[Start Records for the task]

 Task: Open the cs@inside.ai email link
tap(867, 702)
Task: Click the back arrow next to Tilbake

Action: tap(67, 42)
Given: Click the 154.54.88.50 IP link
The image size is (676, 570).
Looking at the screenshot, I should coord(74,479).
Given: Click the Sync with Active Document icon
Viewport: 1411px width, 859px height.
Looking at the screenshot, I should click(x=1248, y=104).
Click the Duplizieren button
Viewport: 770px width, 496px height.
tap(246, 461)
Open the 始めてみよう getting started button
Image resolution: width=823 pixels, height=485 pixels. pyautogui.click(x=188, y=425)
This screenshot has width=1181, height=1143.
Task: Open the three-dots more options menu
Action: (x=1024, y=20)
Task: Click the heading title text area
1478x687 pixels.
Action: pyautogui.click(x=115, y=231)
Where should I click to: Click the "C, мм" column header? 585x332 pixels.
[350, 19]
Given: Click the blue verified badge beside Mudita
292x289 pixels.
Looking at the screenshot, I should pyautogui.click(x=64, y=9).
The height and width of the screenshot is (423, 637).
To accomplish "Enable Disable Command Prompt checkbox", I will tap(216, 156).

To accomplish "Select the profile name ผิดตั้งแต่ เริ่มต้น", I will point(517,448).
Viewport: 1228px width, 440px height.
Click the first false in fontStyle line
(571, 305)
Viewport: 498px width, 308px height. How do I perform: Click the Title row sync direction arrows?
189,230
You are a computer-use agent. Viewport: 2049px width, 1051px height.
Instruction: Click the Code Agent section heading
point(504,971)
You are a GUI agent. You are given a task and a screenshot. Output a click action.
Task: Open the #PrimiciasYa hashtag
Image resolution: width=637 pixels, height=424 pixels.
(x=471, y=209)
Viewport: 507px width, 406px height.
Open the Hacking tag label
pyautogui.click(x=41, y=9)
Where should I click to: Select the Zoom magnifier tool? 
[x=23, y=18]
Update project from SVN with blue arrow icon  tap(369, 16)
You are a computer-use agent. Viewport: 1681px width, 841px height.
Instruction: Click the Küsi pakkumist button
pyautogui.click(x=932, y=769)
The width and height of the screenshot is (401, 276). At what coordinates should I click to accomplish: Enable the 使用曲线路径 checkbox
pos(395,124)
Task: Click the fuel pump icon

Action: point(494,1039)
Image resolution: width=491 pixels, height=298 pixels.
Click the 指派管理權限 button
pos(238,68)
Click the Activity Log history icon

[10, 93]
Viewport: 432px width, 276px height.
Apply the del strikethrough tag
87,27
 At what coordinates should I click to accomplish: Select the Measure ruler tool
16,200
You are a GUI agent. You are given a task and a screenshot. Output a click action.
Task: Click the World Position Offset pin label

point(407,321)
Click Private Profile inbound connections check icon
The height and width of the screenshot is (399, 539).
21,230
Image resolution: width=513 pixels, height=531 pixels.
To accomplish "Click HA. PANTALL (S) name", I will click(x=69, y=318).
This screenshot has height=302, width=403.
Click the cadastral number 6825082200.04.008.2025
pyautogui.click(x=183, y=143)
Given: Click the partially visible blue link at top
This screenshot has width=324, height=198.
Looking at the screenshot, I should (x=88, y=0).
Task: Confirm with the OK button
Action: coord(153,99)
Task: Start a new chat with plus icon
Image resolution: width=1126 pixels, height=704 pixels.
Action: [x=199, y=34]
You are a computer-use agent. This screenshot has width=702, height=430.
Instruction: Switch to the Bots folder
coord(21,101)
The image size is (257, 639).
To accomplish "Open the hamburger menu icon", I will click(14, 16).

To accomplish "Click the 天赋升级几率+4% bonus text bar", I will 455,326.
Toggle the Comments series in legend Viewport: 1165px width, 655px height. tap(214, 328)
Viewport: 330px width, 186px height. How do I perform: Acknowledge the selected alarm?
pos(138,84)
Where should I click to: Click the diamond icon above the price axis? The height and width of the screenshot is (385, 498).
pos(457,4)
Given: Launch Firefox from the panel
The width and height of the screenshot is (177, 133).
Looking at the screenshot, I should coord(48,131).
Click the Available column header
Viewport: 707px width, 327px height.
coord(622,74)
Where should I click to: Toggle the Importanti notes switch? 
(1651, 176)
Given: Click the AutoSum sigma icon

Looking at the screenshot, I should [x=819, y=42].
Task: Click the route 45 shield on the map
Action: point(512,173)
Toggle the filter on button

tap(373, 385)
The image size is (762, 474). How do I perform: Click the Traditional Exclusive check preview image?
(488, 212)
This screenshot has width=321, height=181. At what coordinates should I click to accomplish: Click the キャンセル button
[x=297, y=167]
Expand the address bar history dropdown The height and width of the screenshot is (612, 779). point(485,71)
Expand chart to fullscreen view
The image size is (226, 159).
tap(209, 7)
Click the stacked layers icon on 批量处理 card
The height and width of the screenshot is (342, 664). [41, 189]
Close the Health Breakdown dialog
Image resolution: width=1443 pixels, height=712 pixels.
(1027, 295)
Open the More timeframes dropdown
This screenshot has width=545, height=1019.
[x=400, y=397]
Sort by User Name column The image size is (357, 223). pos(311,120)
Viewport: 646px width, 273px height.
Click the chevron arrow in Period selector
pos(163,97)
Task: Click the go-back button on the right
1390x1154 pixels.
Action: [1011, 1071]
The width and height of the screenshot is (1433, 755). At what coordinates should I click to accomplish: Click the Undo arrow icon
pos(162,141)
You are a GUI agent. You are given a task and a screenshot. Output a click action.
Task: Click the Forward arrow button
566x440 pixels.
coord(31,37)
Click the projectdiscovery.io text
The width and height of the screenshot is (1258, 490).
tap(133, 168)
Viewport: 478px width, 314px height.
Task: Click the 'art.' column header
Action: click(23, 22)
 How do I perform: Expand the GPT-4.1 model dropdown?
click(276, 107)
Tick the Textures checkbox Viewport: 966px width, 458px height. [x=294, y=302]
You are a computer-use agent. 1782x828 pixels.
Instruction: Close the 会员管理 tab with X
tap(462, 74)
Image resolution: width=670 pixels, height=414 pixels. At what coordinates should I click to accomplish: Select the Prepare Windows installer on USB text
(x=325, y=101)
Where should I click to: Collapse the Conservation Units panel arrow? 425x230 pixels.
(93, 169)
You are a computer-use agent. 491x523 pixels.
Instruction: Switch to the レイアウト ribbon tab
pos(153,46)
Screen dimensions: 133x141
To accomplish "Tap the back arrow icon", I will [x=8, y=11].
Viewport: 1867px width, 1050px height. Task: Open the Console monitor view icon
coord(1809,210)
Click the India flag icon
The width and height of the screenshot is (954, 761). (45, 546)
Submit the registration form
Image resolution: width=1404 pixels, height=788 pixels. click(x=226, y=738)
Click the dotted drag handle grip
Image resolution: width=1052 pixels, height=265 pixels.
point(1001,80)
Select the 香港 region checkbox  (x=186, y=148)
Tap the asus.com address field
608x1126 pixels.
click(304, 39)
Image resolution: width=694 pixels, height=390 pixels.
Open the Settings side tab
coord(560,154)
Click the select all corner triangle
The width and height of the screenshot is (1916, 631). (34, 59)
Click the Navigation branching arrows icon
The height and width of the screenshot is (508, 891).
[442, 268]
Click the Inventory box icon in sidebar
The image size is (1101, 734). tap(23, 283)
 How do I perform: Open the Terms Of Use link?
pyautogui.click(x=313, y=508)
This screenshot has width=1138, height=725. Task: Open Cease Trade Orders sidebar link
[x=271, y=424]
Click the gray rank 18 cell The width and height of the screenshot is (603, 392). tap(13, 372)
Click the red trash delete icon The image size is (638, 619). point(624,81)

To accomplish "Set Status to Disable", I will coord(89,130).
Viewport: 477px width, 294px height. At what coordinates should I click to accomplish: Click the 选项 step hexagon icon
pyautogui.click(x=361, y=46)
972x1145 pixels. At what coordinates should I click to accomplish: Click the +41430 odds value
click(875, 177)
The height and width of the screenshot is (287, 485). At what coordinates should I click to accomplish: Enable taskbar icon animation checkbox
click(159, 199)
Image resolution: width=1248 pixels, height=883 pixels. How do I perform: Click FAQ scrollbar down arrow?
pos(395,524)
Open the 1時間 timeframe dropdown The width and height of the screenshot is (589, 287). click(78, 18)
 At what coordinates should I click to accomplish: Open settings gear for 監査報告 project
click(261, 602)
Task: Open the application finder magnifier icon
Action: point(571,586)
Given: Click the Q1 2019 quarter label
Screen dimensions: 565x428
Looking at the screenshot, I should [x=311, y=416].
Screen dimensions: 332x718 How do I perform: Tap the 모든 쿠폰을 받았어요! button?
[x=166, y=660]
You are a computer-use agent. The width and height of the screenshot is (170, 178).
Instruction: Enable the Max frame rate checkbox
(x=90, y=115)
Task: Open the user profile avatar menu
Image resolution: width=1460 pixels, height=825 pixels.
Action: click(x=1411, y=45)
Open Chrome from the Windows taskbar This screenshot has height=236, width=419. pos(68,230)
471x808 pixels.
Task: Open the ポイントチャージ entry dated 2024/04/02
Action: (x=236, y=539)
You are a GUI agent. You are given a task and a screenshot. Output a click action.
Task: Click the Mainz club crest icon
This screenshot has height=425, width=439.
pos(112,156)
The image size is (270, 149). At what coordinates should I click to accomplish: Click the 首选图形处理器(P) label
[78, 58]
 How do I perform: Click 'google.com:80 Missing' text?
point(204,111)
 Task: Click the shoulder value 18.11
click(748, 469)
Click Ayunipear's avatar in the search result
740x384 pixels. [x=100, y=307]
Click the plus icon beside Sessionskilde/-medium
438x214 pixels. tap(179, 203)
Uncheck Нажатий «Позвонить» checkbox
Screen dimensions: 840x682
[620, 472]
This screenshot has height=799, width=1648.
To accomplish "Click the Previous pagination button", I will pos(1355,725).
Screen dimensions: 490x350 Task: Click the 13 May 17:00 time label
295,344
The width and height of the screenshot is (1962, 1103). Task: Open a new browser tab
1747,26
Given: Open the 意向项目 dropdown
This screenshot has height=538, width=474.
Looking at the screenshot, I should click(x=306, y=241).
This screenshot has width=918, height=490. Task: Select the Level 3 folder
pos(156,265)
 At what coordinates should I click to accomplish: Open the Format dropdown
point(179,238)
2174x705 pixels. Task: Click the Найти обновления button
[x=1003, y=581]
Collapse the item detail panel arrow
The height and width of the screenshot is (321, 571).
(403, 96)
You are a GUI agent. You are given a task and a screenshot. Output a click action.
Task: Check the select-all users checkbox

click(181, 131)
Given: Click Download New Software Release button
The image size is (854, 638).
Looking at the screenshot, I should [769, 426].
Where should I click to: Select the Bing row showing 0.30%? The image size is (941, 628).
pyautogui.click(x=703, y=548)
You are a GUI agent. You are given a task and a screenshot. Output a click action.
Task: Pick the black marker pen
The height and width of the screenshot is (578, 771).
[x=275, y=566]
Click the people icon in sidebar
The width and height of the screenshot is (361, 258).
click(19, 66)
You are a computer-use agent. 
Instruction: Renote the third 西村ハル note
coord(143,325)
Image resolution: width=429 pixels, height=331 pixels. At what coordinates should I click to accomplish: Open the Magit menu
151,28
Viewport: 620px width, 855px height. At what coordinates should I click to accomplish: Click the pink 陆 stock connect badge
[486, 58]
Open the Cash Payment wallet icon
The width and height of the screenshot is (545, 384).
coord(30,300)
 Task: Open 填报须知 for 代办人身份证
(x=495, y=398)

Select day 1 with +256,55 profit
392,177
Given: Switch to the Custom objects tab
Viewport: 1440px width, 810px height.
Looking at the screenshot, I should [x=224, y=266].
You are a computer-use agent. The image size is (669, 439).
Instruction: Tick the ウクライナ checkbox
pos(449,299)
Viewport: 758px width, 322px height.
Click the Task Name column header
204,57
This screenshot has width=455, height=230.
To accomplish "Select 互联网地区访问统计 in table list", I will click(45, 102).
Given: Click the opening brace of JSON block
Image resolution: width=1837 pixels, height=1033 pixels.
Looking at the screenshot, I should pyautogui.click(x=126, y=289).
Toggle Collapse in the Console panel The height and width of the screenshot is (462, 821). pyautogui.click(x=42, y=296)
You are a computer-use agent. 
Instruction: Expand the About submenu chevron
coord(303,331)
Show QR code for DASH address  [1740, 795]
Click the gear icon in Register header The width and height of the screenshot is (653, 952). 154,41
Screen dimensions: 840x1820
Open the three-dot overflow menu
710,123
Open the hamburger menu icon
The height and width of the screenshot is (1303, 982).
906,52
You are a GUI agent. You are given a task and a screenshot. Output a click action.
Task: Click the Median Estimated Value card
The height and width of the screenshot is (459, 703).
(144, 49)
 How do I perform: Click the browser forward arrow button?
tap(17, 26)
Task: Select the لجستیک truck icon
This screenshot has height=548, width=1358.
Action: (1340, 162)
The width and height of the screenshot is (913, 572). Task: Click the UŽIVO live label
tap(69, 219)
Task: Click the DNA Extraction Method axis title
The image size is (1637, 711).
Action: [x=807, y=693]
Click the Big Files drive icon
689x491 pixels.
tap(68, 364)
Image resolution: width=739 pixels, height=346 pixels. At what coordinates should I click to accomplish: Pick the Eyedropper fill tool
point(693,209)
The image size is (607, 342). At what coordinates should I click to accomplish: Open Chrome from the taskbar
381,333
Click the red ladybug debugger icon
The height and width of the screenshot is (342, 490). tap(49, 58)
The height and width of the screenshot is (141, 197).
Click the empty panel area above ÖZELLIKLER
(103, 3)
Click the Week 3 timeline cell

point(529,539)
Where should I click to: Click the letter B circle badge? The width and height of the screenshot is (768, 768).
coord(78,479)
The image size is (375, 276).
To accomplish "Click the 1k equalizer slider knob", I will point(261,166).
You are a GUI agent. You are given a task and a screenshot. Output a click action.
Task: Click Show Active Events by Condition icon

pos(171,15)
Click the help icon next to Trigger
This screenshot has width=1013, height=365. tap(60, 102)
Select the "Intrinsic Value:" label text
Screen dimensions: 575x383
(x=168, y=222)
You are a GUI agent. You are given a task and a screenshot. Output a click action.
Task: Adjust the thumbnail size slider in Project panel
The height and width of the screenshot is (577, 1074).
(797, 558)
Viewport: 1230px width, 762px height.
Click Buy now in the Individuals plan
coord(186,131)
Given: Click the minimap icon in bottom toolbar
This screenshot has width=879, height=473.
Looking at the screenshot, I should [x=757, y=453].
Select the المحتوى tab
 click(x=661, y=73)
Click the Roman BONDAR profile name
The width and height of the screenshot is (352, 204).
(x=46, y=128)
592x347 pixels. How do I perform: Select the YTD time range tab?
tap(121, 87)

[End Records for the task]

◆ **The task**: Reproduce the data from the line with "Click the red trash" to the line with "click(159, 199)", both included, requests and all. Offset every coordinate in the answers by -144.

◆ **Answer to this problem**:
Click the red trash delete icon The image size is (638, 619). point(480,-63)

To accomplish "Set Status to Disable", I will coord(-55,-14).
Viewport: 477px width, 294px height. At what coordinates should I click to accomplish: Click the 选项 step hexagon icon
pyautogui.click(x=217, y=-98)
972x1145 pixels. At what coordinates should I click to accomplish: Click the +41430 odds value
click(731, 33)
The height and width of the screenshot is (287, 485). At what coordinates should I click to accomplish: Enable taskbar icon animation checkbox
click(15, 55)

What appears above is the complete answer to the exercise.